## Exercise instructions
Write the next few paragraphs of the commentary below on UK broadcasting and newspapers, picking up right after its final sentence.

## Extracted text
The likely outcome would be a transfer into US ownership of the legislative creation of Lord Willie Whitelaw who was a wiser and cleverer Conservative by far than John Whittingdale.

Comcast-owned NBC Universal has denied it is in talks on an ITV takeover but there is no shortage of potential US predators, not least Virgin Media owners Liberty Global or Time Warner.

Unless Whittingdale is vigorously opposed it is entirely possible that by the end of this year all of the UK’s three main commercial television channels could be in US ownership.

This could be relatively benign, but the US majors march to a different drumbeat; the public service broadcasting tradition in America exists at the margins and the lack of reciprocity is more than a little galling. British companies are forbidden from controlling US networks even if that were financially feasible.

The markets will decide the ultimate fate of ITV but Channel 4 can be saved from privatisation – but only if there is a vigorous all-industry campaign to expose the folly of Whittingdale’s ambitions. Ridicule is always a deadly weapon to turn on politicians who take themselves ever so seriously.

If the mood music is correct Whittingdale has had his hands removed from the neck of the BBC and a “deal” has already been done with Chancellor Osborne.

It’s not much of a deal, and instead of encouraging and expanding one of the few industries where the UK is world class, the Government will be inflicting more job losses and service cuts on a British institution famous around the world. But the situation has the smell of a fait accompli about it.

As for Netflix, Google and Amazon, consumers will exercise their right to watch whatever they want but their gains in viewing share will be gradual at best. Time is finite and broadcasters will only have to worry seriously if they no longer command the majority of viewing time – something that is not even close even among younger demographics.

Last year there were signs of newspapers regaining a bit of lost confidence and being up for the fight rather than succumbing to a sense of perpetual gloom. The overall impact of newsbrands in all their manifestations with growth in mobile to come has never been higher, and research has helped to emphasise the superior commitment, time spent and engagement with printed newspapers.

Certainly it was research that persuaded the WPP chief executive Sir Martin Sorrell to reappraise his attitude to newspapers last year. Where Sir Martin goes, others can surely be persuaded to confront the bleeding obvious. There must be some sort of rationale behind the choices of the marketing community.

## Source data
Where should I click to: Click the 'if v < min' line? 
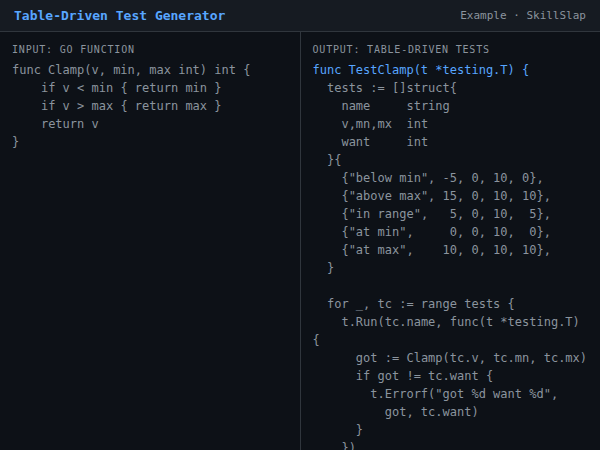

## In response
National publishers have on the whole, after a period of flux, sorted out their attitudes to charging for online. With the obvious exception of The Guardian, which is required to survive without making any particular rate of profit, subscription or hybrid versions thereof is the preferred choice at the top end of the market.

The liberation of The Sun from its paywall straitjacket confirmed the wisdom that mass-market papers benefit from the widest possible reach. It goes with the territory and it was always a mistake to try and swim against the stream.

The Guardian
, which remains committed to the mainly free online model, has however hit on a concept that could create significant streams of revenue in future. It is that newspapers by their particular character bring together collections of like-minded individuals who can be offered membership of the club with associated privileges and relevant and lucrative live events.

It is at least part of the possible path to the future and greater priority for – and promotion of – print, and would be rational given the lion’s share of revenue it still produces for publishers.

The research that helped to rehabilitate the marketing reputation of newspapers has also raised serious questions about programmatic. What exactly are advertisers getting for their money? How often is it a flash of ankle or a relationship with a computer robot?

Ad blocking could represent more intractable trouble but the ancient verity that there is no such thing as a free lunch should help. Why should consumers get expensive content without lifting a finger to help pay for it?

There may still be tear-drops to shed but it’s now time to face the music and dance.